- Plan of the Elagabalium. On the lower-left the plan of the church of San Sebastiano al Palatino.
- Interactive map of Elagabalium
- 41°53′23″N 12°29′19″E﻿ / ﻿41.8896°N 12.4887°E

= Elagabalium =

Roman temple

The Elagabalium was a temple built by the Roman emperor Elagabalus, located on the north-east corner of the Palatine Hill. During Elagabalus' reign from 218 until 222, the Elagabalium was the center of a controversial religious cult, dedicated to Elagabalus, of which the emperor himself was the high priest.

== History ==
The temple was a colonnaded structure some 70 metres by 40 metres, in front of the Colosseum, within a colonnaded enclosure. The temple platform was originally built under Domitian between 81 and 96, and may have been a place of worship to Jupiter. The remnants of this terrace are still visible today at the north-east corner of the Palatine Hill.

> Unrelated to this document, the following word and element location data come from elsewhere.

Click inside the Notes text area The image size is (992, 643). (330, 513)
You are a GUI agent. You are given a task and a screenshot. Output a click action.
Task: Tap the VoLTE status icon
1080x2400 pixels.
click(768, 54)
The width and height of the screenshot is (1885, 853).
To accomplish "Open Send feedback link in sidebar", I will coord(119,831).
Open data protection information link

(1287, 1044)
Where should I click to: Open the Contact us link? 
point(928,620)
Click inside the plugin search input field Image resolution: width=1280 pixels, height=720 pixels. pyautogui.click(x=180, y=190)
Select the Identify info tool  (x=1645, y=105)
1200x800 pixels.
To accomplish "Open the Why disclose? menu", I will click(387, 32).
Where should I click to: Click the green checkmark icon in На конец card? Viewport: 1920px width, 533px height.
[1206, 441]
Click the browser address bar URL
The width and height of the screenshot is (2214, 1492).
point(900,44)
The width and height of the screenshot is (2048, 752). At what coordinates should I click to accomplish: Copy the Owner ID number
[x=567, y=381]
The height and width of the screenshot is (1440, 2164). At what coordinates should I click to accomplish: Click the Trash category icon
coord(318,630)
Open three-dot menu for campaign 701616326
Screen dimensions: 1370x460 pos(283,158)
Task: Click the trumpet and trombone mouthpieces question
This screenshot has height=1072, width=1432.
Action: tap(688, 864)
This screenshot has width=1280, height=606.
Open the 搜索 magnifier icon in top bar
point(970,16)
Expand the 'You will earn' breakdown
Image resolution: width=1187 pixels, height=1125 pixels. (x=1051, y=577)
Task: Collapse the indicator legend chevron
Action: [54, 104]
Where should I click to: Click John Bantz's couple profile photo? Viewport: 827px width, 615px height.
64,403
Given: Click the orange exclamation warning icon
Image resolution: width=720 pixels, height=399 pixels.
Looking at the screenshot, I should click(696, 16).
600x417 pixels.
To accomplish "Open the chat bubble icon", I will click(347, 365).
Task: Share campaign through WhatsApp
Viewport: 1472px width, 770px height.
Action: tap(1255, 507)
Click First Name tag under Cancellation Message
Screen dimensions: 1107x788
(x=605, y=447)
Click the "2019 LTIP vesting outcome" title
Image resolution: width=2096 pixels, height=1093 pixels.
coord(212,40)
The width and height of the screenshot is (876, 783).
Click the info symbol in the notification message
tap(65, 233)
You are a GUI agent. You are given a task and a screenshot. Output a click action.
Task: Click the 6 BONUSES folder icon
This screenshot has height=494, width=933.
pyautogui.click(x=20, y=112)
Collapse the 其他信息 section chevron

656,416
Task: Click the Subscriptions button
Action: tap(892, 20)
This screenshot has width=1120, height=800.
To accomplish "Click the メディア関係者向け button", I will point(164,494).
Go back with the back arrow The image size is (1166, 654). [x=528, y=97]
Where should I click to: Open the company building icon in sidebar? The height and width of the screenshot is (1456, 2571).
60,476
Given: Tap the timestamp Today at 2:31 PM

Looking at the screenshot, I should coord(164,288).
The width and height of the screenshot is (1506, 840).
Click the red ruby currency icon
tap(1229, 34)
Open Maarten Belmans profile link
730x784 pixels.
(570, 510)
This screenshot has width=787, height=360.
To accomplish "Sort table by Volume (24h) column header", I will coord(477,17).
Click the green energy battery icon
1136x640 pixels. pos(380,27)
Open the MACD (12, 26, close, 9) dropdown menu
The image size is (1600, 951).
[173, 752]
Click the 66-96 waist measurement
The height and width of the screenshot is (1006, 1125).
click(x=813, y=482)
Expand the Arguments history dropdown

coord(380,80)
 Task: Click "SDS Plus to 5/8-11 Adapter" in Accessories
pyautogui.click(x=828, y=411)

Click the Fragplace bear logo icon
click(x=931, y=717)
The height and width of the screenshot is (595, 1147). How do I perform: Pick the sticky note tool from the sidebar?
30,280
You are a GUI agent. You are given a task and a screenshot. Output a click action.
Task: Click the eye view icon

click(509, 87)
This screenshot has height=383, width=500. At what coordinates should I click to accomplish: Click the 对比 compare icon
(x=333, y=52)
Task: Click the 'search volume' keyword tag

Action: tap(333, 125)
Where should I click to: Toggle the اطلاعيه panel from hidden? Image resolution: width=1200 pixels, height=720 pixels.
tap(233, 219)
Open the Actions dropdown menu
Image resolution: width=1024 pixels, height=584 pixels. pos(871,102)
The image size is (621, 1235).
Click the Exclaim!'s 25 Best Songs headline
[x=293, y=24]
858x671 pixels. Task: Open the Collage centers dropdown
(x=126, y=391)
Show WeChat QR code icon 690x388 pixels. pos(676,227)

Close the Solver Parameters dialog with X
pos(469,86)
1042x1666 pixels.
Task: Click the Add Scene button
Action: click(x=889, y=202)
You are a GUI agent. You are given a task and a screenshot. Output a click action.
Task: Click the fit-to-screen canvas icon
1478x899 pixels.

When Elagabalus became emperor in 218 the temple was expanded and rededicated to the god Elagabal, the patron deity of his homeplace Emesa in Syria. Elagabal was personified by a conical black stone, which has been suggested to have been a piece of meteorite rock.

After Elagabalus' death the temple was again dedicated to Jupiter by Severus Alexander. A second, smaller temple to the god Elagabal was built where the church of Santa Croce in Gerusalemme now stands. If still in use by the 4th-century, it would have been closed during the persecution of pagans in the late Roman Empire.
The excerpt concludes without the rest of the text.